GOAL | Update these lines by replacing every "screenshot" with "image" and leaving everything else unchanged. Leave the pictures out of your answer.

THE INPUT |
------------

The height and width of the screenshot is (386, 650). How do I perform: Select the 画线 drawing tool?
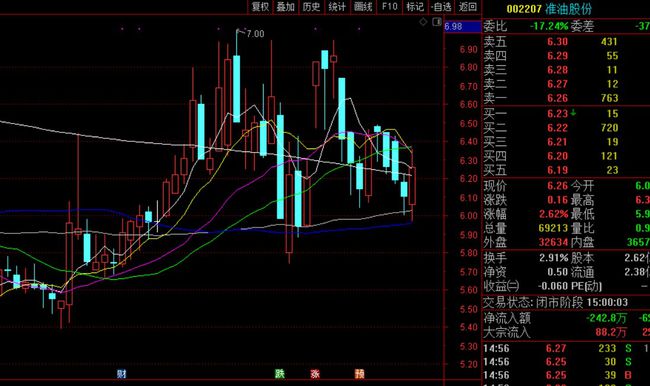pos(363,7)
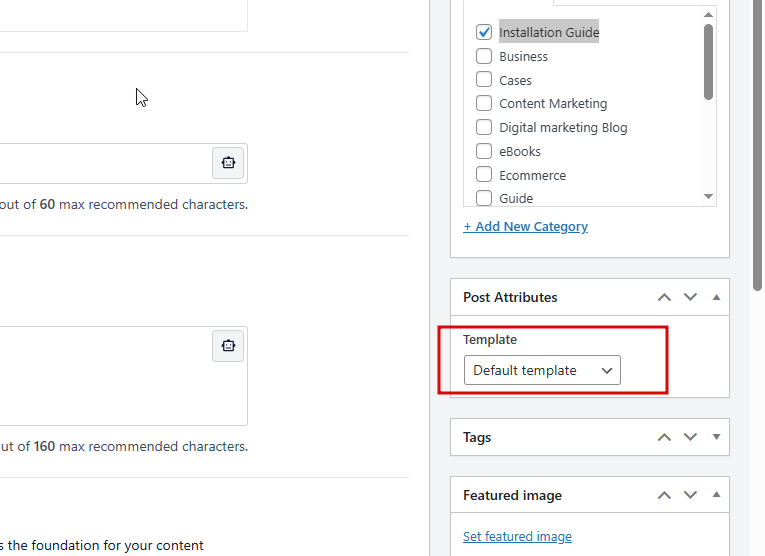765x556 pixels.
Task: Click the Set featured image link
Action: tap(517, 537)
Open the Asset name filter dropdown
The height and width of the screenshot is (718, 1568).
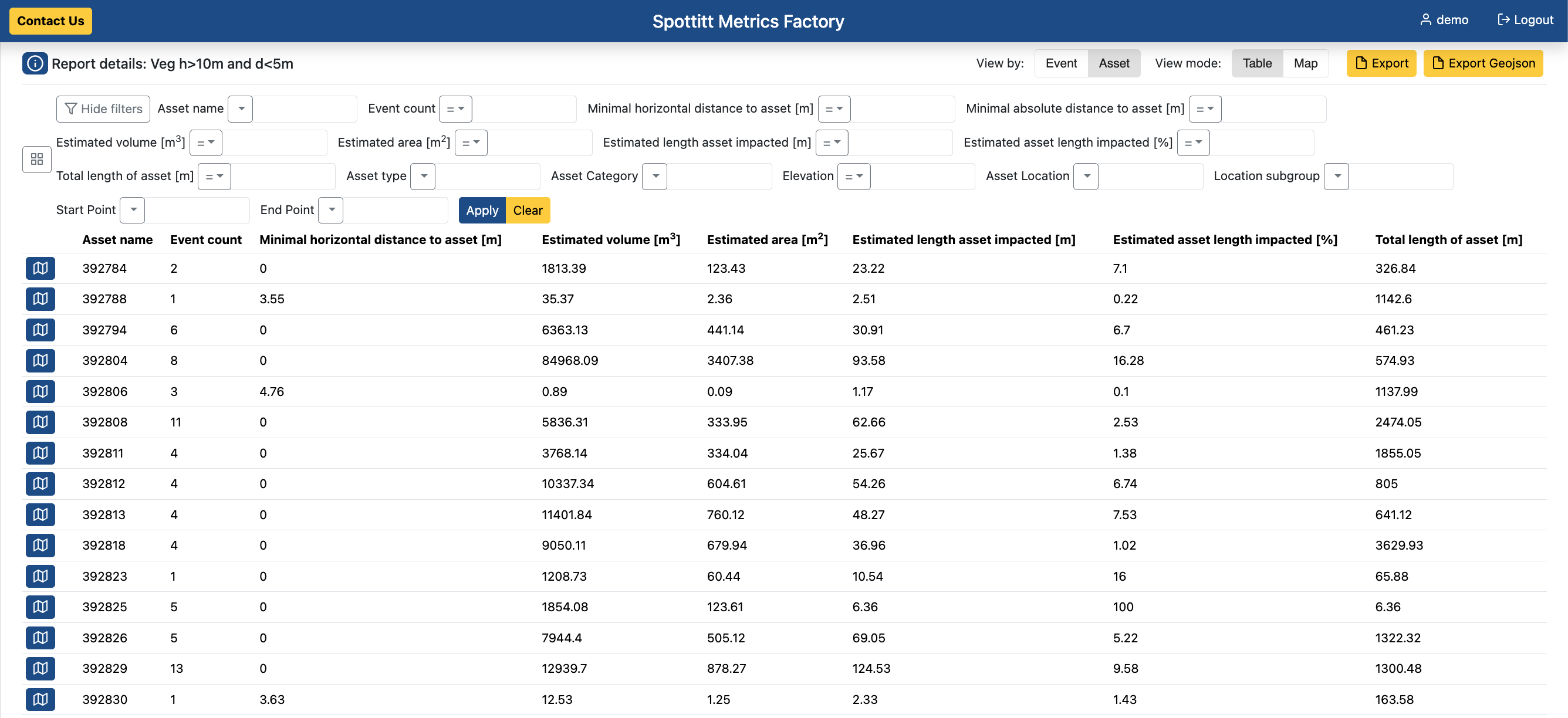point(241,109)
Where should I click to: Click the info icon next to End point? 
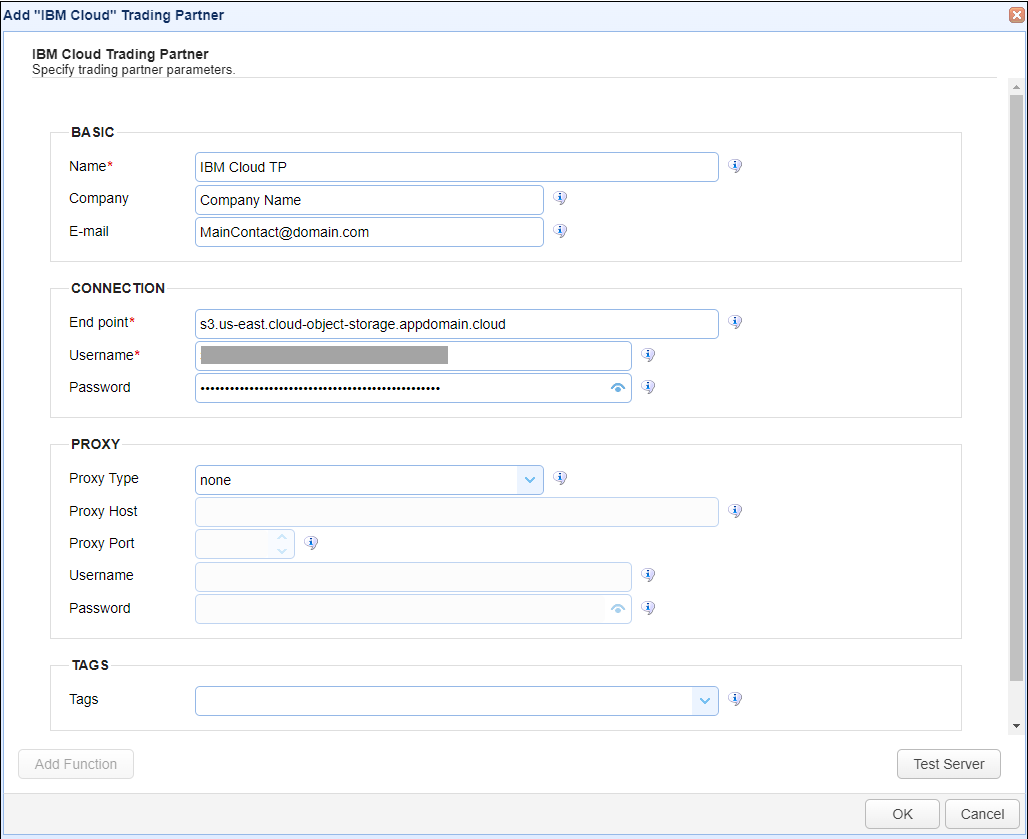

------------

SOLUTION FOR THIS EXERCISE |
The height and width of the image is (386, 650). How do I perform: Select the 画线 drawing tool?
pos(363,7)
765x556 pixels.
Task: Click the Set featured image link
Action: tap(517, 537)
Open the Asset name filter dropdown
The height and width of the image is (718, 1568).
point(241,109)
Where should I click to: Click the info icon next to End point? 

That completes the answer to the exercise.